健康で長生きする秘訣(高血圧ガイドライン編)

  この度日本高血圧学会から高血圧ガイドライン2009年版が発行されましたので、今回はそれについてお話したいと思います。
皆さんは血圧がどれくらいになったら高血圧と診断されるかご存知ですか?高血圧ガイドラインでは、年齢にかかわらず上の血圧が140mmHg、下の血圧が90mmHgで、2回以上の異なる機会にこの値のどちらか一方でも越えていたら、高血圧として対処することになっています。高血圧と診断されたら塩分制限や運動習慣など、生活習慣を改善しながら経過を見ることになりますが、血圧の値とその方が持っている動脈硬化の危険因子(高脂血症や糖尿病、喫煙習慣など)の数によってその期間が定められています。その期間が過ぎても血圧が140/90mmHg未満にならないときは薬を飲んでいただくことになります(場合によってはすぐに薬を飲んでいただくこともあります)。「血圧の薬は一度飲み始めたら一生飲み続けなければならないので、飲まない方がよい。」という話をよく聞きますが、それは間違いです。たとえ薬を飲み始めても、その後血圧が下がってしまえば、いつでも止めることができます。むしろ高い血圧を放置しておく方が、動脈硬化が進行するので危険です。薬を飲んでからの降圧目標は130/85mmHg未満です。ここで注意して頂きたいのは、上の血圧が130未満ということは120代あるいはそれ以下が目標ということです。ご高齢の方は140/90mmHg未満が一応の降圧目標となりますが、個人差が大きいのでなかなか一概には決め難いところもあります。

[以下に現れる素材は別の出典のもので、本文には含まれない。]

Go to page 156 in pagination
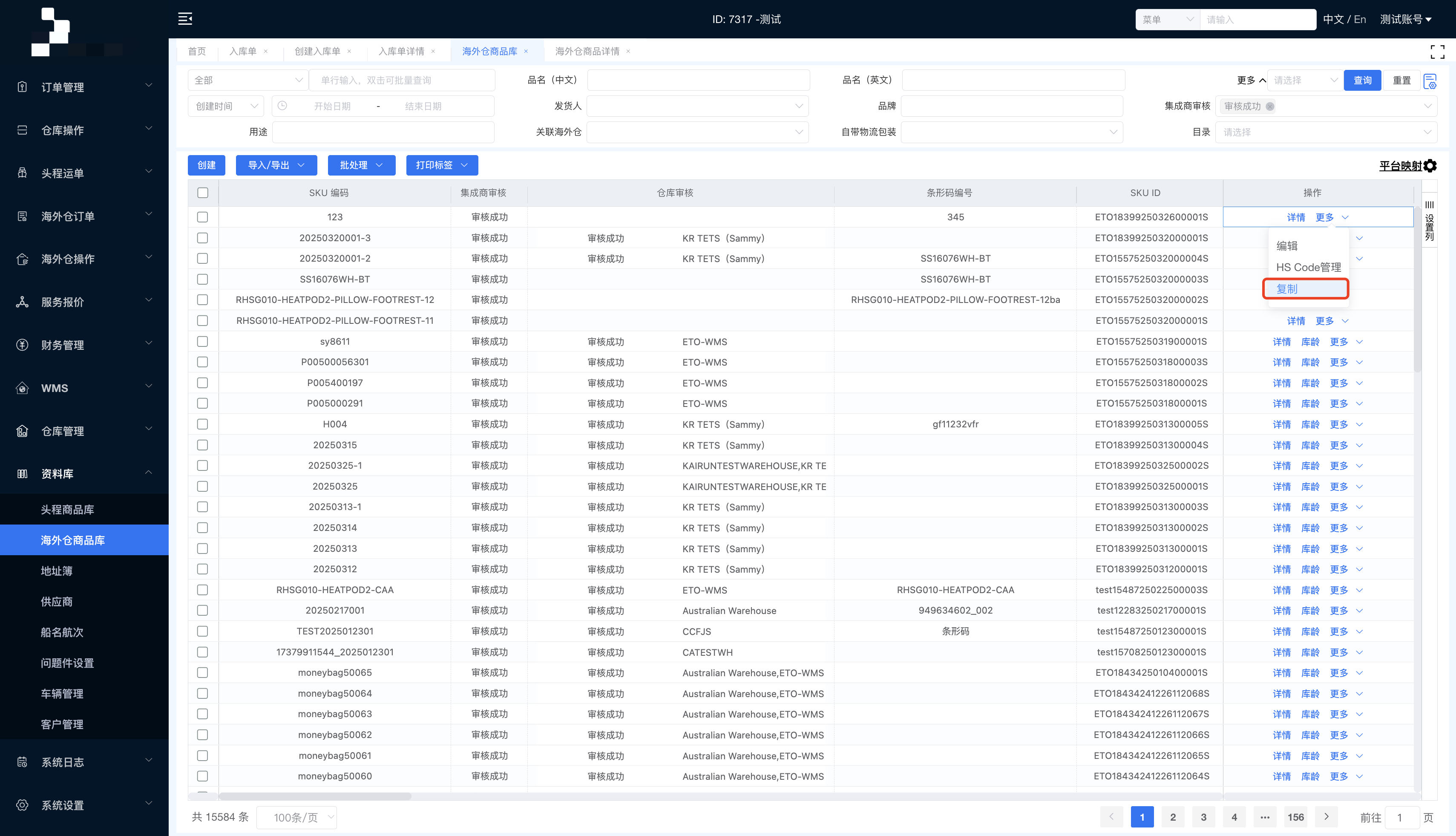The height and width of the screenshot is (836, 1456). coord(1295,817)
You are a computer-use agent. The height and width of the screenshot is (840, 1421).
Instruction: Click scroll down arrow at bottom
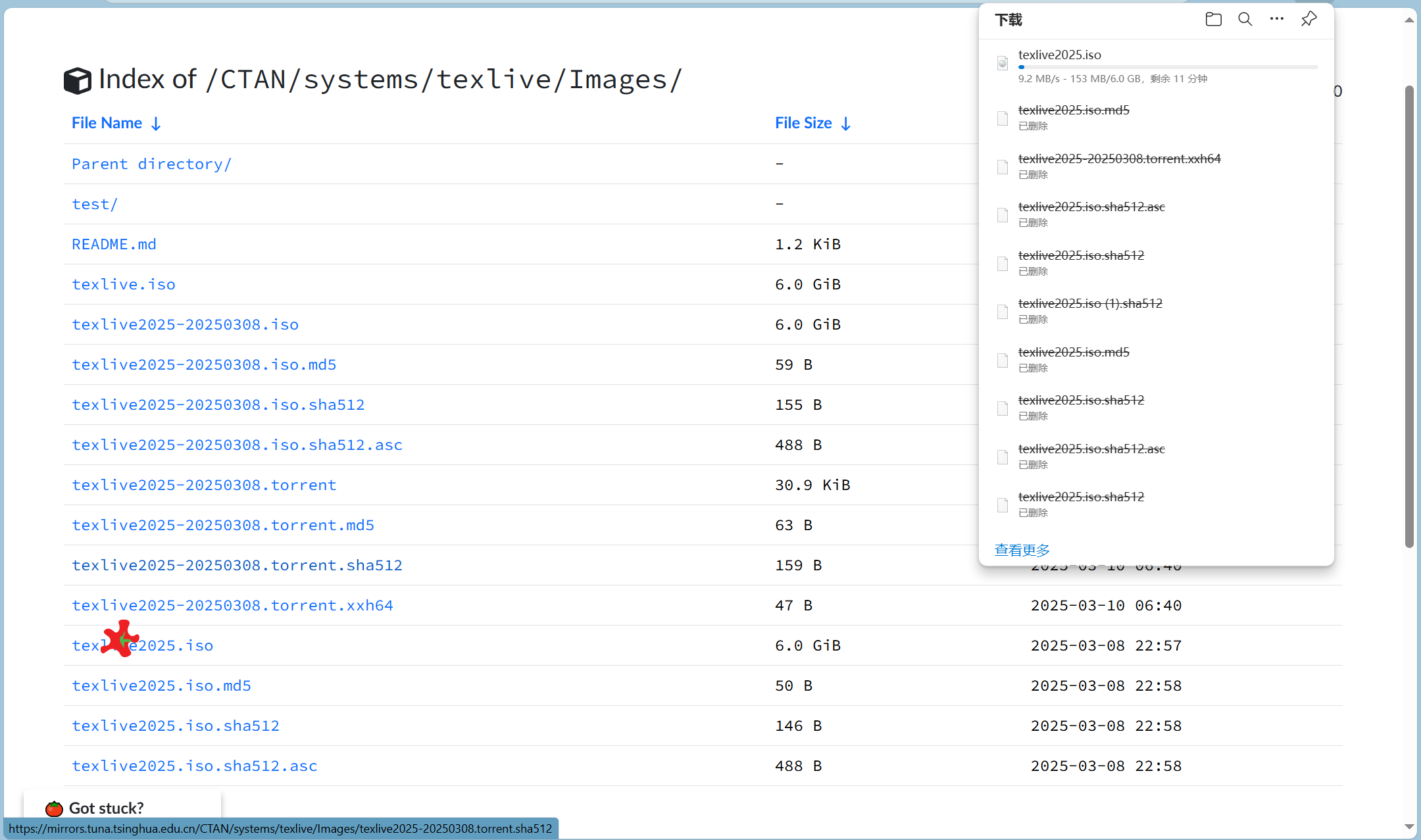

これまで述べてきたことは、病院で測る血圧の基準です。病院で測ると血圧が高いが、普段の血圧は低い方(いわゆる白衣高血圧)がおられるのも事実ですので、最近では家庭で血圧を測ることが勧められています。病院での血圧が高くても家庭での血圧が正常なら薬を飲む必要はありませんが、家庭血圧の正常値は125/80mmHg未満と厳しく、135/85mmHgを越えると高血圧として対処が必要になりますのでご注意ください。

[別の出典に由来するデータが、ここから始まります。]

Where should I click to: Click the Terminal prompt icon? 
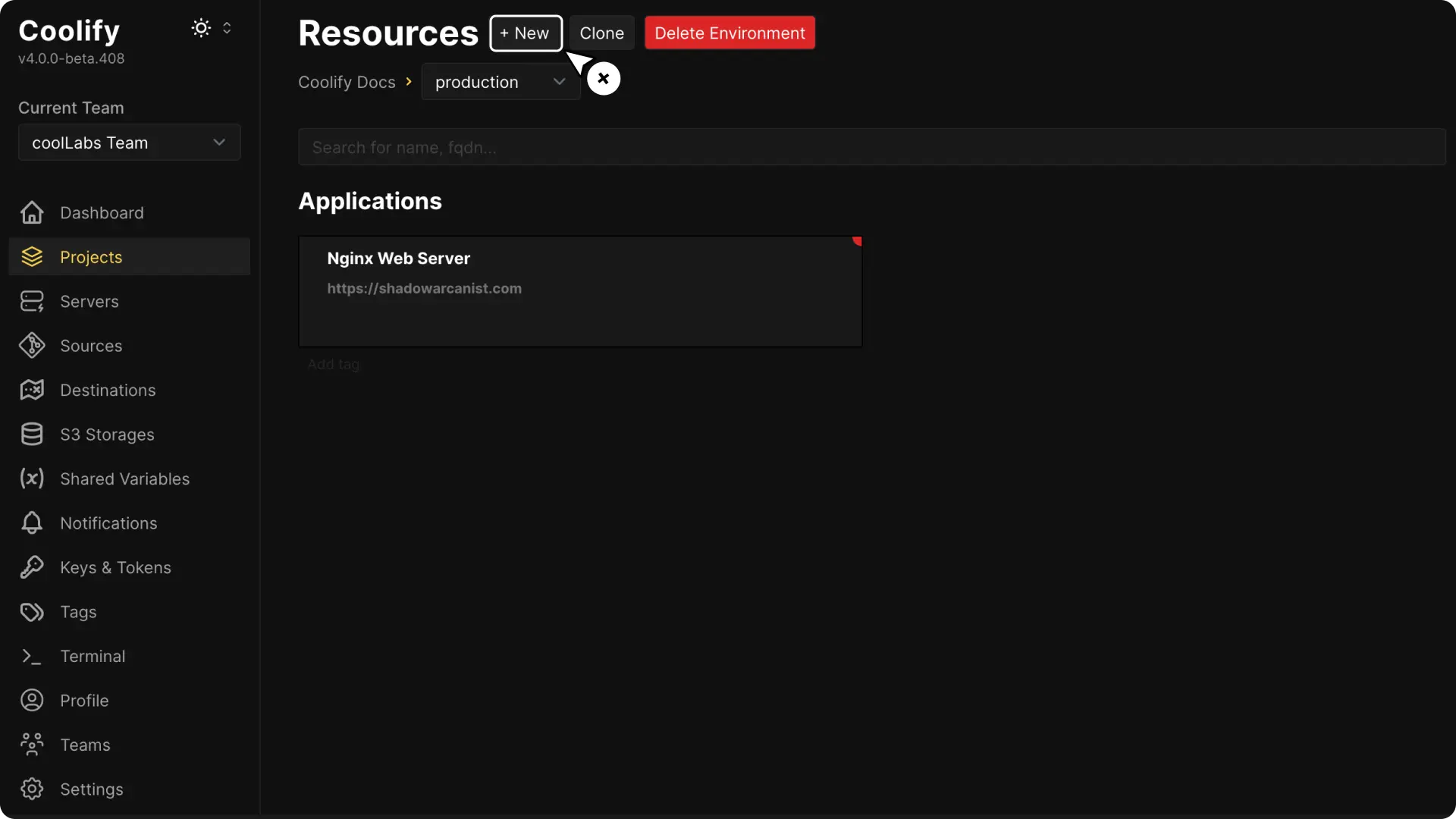pyautogui.click(x=30, y=656)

家庭での血圧の測り方ですが、測る回数は、朝起きて1時間以内と就寝前の2回がよく、朝は朝食前で薬を飲む前に、排尿後、座って1〜2分安静にした後、夜は座って1〜2分安静にした後に測ることが推奨されています。この安静がとても大事です。血圧は常に変動しており、ほとんどの方は身体を動かすと血圧が上がります。このため安静が充分でないと血圧が高めに出てしまいますのでご注意ください。血圧計に関しては、最近は指や手首で測る血圧計もありますが、必ずしも正確とはいえないため、日本高血圧学会では上腕で測る血圧計を推奨しています。
 心当たりのある方は是非家庭血圧を測っていただき、もし血圧が高いようでしたら、早めにお近くの医院にご相談ください。